| Set exercise |
Give all of the data below as a Markdown table with the columns Row and Text, numbering each line and leaving out the blank ones.

── Rows ──

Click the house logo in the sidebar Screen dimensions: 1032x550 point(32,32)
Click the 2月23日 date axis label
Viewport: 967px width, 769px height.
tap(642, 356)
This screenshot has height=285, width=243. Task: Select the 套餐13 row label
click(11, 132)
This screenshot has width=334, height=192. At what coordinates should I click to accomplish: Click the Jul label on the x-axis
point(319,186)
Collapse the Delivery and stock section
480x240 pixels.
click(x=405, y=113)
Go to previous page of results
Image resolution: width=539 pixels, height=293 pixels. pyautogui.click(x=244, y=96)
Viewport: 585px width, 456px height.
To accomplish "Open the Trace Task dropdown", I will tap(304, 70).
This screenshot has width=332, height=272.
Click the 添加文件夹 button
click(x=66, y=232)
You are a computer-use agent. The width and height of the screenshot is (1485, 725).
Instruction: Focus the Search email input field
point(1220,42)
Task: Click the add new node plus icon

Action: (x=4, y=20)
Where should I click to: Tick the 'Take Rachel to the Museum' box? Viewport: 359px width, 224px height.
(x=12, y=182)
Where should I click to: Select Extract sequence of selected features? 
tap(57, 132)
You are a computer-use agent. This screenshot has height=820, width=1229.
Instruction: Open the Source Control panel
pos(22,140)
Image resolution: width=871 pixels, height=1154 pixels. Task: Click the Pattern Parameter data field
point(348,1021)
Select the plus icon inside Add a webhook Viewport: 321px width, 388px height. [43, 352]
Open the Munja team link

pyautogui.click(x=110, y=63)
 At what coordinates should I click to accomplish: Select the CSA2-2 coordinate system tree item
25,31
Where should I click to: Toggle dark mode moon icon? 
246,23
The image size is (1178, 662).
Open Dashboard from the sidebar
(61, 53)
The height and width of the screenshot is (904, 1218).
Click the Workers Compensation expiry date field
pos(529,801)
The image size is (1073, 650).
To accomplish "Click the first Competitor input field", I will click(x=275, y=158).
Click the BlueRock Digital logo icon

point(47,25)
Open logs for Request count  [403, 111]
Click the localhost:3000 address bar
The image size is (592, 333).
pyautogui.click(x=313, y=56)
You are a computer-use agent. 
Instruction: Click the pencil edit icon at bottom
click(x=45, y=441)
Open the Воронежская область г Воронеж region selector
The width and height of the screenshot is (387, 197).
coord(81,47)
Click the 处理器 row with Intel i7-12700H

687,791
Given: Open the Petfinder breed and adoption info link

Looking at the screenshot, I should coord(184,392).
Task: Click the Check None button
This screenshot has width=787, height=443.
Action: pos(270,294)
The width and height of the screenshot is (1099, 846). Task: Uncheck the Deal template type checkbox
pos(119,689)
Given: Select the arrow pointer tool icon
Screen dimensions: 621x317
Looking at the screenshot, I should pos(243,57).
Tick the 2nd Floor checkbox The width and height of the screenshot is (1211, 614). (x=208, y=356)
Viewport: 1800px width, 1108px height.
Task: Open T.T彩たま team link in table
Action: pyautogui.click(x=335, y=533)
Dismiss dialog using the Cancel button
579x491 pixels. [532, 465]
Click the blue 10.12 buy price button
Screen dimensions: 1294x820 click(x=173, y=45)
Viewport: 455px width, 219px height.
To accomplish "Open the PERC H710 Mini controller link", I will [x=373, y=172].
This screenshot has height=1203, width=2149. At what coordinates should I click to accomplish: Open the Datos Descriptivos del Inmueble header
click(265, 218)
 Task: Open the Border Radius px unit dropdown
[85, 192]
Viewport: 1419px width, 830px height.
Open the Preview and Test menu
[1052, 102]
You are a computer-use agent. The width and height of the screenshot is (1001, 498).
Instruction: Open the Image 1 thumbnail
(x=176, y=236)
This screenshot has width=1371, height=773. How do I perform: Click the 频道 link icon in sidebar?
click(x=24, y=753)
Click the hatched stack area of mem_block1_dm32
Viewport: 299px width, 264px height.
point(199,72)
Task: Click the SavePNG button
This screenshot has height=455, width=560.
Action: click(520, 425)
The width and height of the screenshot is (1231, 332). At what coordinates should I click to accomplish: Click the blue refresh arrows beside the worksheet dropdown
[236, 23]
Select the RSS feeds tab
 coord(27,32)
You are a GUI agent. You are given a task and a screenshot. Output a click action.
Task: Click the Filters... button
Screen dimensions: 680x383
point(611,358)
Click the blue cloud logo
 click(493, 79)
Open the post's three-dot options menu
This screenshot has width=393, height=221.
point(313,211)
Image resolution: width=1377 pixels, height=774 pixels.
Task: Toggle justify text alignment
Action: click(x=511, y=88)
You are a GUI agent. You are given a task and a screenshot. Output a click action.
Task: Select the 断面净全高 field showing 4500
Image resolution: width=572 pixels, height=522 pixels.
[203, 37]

───

| Full response |
| Row | Text |
|---|---|
| 1 | Click the house logo in the sidebar Screen dimensions: 1032x550 point(32,32) |
| 2 | Click the 2月23日 date axis label |
| 3 | Viewport: 967px width, 769px height. |
| 4 | tap(642, 356) |
| 5 | This screenshot has height=285, width=243. Task: Select the 套餐13 row label |
| 6 | click(11, 132) |
| 7 | This screenshot has width=334, height=192. At what coordinates should I click to accomplish: Click the Jul label on the x-axis |
| 8 | point(319,186) |
| 9 | Collapse the Delivery and stock section |
| 10 | 480x240 pixels. |
| 11 | click(x=405, y=113) |
| 12 | Go to previous page of results |
| 13 | Image resolution: width=539 pixels, height=293 pixels. pyautogui.click(x=244, y=96) |
| 14 | Viewport: 585px width, 456px height. |
| 15 | To accomplish "Open the Trace Task dropdown", I will tap(304, 70). |
| 16 | This screenshot has width=332, height=272. |
| 17 | Click the 添加文件夹 button |
| 18 | click(x=66, y=232) |
| 19 | You are a computer-use agent. The width and height of the screenshot is (1485, 725). |
| 20 | Instruction: Focus the Search email input field |
| 21 | point(1220,42) |
| 22 | Task: Click the add new node plus icon |
| 23 | Action: (x=4, y=20) |
| 24 | Where should I click to: Tick the 'Take Rachel to the Museum' box? Viewport: 359px width, 224px height. |
| 25 | (x=12, y=182) |
| 26 | Where should I click to: Select Extract sequence of selected features?  |
| 27 | tap(57, 132) |
| 28 | You are a computer-use agent. This screenshot has height=820, width=1229. |
| 29 | Instruction: Open the Source Control panel |
| 30 | pos(22,140) |
| 31 | Image resolution: width=871 pixels, height=1154 pixels. Task: Click the Pattern Parameter data field |
| 32 | point(348,1021) |
| 33 | Select the plus icon inside Add a webhook Viewport: 321px width, 388px height. [43, 352] |
| 34 | Open the Munja team link |
| 35 | pyautogui.click(x=110, y=63) |
| 36 |  At what coordinates should I click to accomplish: Select the CSA2-2 coordinate system tree item |
| 37 | 25,31 |
| 38 | Where should I click to: Toggle dark mode moon icon?  |
| 39 | 246,23 |
| 40 | The image size is (1178, 662). |
| 41 | Open Dashboard from the sidebar |
| 42 | (61, 53) |
| 43 | The height and width of the screenshot is (904, 1218). |
| 44 | Click the Workers Compensation expiry date field |
| 45 | pos(529,801) |
| 46 | The image size is (1073, 650). |
| 47 | To accomplish "Click the first Competitor input field", I will click(x=275, y=158). |
| 48 | Click the BlueRock Digital logo icon |
| 49 | point(47,25) |
| 50 | Open logs for Request count  [403, 111] |
| 51 | Click the localhost:3000 address bar |
| 52 | The image size is (592, 333). |
| 53 | pyautogui.click(x=313, y=56) |
| 54 | You are a computer-use agent.  |
| 55 | Instruction: Click the pencil edit icon at bottom |
| 56 | click(x=45, y=441) |
| 57 | Open the Воронежская область г Воронеж region selector |
| 58 | The width and height of the screenshot is (387, 197). |
| 59 | coord(81,47) |
| 60 | Click the 处理器 row with Intel i7-12700H |
| 61 | 687,791 |
| 62 | Given: Open the Petfinder breed and adoption info link |
| 63 | Looking at the screenshot, I should coord(184,392). |
| 64 | Task: Click the Check None button |
| 65 | This screenshot has width=787, height=443. |
| 66 | Action: pos(270,294) |
| 67 | The width and height of the screenshot is (1099, 846). Task: Uncheck the Deal template type checkbox |
| 68 | pos(119,689) |
| 69 | Given: Select the arrow pointer tool icon |
| 70 | Screen dimensions: 621x317 |
| 71 | Looking at the screenshot, I should pos(243,57). |
| 72 | Tick the 2nd Floor checkbox The width and height of the screenshot is (1211, 614). (x=208, y=356) |
| 73 | Viewport: 1800px width, 1108px height. |
| 74 | Task: Open T.T彩たま team link in table |
| 75 | Action: pyautogui.click(x=335, y=533) |
| 76 | Dismiss dialog using the Cancel button |
| 77 | 579x491 pixels. [532, 465] |
| 78 | Click the blue 10.12 buy price button |
| 79 | Screen dimensions: 1294x820 click(x=173, y=45) |
| 80 | Viewport: 455px width, 219px height. |
| 81 | To accomplish "Open the PERC H710 Mini controller link", I will [x=373, y=172]. |
| 82 | This screenshot has height=1203, width=2149. At what coordinates should I click to accomplish: Open the Datos Descriptivos del Inmueble header |
| 83 | click(265, 218) |
| 84 |  Task: Open the Border Radius px unit dropdown |
| 85 | [85, 192] |
| 86 | Viewport: 1419px width, 830px height. |
| 87 | Open the Preview and Test menu |
| 88 | [1052, 102] |
| 89 | You are a computer-use agent. The width and height of the screenshot is (1001, 498). |
| 90 | Instruction: Open the Image 1 thumbnail |
| 91 | (x=176, y=236) |
| 92 | This screenshot has width=1371, height=773. How do I perform: Click the 频道 link icon in sidebar? |
| 93 | click(x=24, y=753) |
| 94 | Click the hatched stack area of mem_block1_dm32 |
| 95 | Viewport: 299px width, 264px height. |
| 96 | point(199,72) |
| 97 | Task: Click the SavePNG button |
| 98 | This screenshot has height=455, width=560. |
| 99 | Action: click(520, 425) |
| 100 | The width and height of the screenshot is (1231, 332). At what coordinates should I click to accomplish: Click the blue refresh arrows beside the worksheet dropdown |
| 101 | [236, 23] |
| 102 | Select the RSS feeds tab |
| 103 |  coord(27,32) |
| 104 | You are a GUI agent. You are given a task and a screenshot. Output a click action. |
| 105 | Task: Click the Filters... button |
| 106 | Screen dimensions: 680x383 |
| 107 | point(611,358) |
| 108 | Click the blue cloud logo |
| 109 |  click(493, 79) |
| 110 | Open the post's three-dot options menu |
| 111 | This screenshot has width=393, height=221. |
| 112 | point(313,211) |
| 113 | Image resolution: width=1377 pixels, height=774 pixels. |
| 114 | Task: Toggle justify text alignment |
| 115 | Action: click(x=511, y=88) |
| 116 | You are a GUI agent. You are given a task and a screenshot. Output a click action. |
| 117 | Task: Select the 断面净全高 field showing 4500 |
| 118 | Image resolution: width=572 pixels, height=522 pixels. |
| 119 | [203, 37] |